We've all come to expect deviation in polls. Last month several national polls on Bush's "bounce" coming out of the Republican National Convention showed him ahead of Kerry by spreads ranging from 2 to 12 points. That's a chasm-sized gap, given pollsters are all supposed to be polling similar representative samplings of likely or registered voters.
But the difference in battleground state leanings as proclaimed on these two Web sites is even greater.
What explains the difference? Pollsters offer a number of explanations.
First, the same exact question asked in different order, or with the modification of one changed word, can produce polar opposite results. Go figure.
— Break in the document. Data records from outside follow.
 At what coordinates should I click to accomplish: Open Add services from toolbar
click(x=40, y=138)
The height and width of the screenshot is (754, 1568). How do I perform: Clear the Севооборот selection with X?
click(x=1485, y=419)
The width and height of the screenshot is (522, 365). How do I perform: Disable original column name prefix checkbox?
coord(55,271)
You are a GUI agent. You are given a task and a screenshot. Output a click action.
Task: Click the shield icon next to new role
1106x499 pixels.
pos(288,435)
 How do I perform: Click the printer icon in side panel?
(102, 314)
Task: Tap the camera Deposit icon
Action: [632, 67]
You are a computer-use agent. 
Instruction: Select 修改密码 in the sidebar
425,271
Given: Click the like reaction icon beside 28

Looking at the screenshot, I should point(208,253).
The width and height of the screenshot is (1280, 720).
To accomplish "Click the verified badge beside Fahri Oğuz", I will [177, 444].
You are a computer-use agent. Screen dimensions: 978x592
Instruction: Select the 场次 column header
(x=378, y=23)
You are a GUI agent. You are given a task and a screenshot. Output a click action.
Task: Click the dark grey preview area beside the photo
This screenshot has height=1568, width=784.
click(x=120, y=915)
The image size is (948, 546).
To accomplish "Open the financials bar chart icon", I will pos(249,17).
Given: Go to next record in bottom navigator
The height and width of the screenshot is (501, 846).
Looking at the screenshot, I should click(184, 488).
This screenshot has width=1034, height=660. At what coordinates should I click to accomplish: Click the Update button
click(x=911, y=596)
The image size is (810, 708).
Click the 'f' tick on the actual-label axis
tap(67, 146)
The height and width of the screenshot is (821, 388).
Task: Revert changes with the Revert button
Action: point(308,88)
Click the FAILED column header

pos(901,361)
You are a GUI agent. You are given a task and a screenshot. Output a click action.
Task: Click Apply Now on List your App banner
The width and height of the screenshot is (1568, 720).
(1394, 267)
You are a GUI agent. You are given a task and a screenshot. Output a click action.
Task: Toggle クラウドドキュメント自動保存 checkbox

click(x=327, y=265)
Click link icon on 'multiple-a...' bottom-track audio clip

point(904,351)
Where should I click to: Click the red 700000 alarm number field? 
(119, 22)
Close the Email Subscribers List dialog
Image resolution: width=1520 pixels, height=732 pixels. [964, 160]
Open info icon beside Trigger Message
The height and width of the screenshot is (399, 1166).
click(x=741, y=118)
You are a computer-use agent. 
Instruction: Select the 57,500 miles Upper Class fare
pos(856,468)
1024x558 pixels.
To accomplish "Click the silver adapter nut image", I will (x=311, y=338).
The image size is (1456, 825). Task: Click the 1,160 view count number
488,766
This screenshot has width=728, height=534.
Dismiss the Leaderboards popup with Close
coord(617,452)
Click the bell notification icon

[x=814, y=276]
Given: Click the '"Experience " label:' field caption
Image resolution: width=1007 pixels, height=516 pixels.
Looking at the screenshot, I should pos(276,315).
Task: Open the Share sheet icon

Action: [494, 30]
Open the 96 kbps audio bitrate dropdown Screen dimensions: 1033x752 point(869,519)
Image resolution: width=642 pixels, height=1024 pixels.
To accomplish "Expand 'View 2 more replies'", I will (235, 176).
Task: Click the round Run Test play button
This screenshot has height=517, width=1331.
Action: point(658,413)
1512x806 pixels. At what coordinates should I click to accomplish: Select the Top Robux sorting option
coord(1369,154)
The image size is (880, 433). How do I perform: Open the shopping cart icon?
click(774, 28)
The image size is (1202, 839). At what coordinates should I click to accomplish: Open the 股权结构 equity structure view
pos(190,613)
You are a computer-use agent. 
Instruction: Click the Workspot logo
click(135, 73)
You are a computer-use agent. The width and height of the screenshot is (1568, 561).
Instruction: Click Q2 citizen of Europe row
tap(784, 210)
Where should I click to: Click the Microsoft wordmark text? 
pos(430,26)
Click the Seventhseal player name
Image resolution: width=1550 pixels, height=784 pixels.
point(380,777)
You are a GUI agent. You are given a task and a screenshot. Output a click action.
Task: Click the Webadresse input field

Then, there's this season's cachet of the "undecided voter." People who are not truly undecided may still claim to pollsters that they are, as a way of primping for additional media attention. After all, it's the "undecideds" who are starring on national television, in thoroughly scrutinized and fawned-over focus groups, etc. It's the "Hi mom, look at me," suddenly famous syndrome.
Then there are new oddities in the way pollsters poll and changes in voting patterns that combined may be throwing the precision of polling way off its usual formulaic goal.
These are as follows. Pollsters tend to cull registered voters and likely voters (the people they prefer to poll) from well-worn lists of phone numbers they've used in the past. Pollsters traditionally rely on land-line home phone numbers. The trend among younger voters (the 30-and-under crowd, which is to say, a sizable segment of the U.S. population) is away from land-line home phones, toward total reliance on cell phones. Cell phones are unlisted in telephone directories. Therefore these voters' opinions, the belief goes, are not being adequately represented in pollsters' samplings.
Then, there's the huge push by both parties to register tens if not hundreds of thousands of new voters per state, especially in battleground states. These voters, too, do not generally appear on pollsters' lists. So their opinions may not be fairly represented.
Democrats claim to have registered larger proportions of new voters than Republicans. But then again, just because people register does not necessarily equate with hordes of new voters trudging to polling places on Election Day. Still, this change in registration patterns may be enough to throw the reliability of polls into question.
In sum, there are more questions than answers this election season about the reliability of polls. Where we end up is, not only is the American public deeply divided but our pollsters are, too.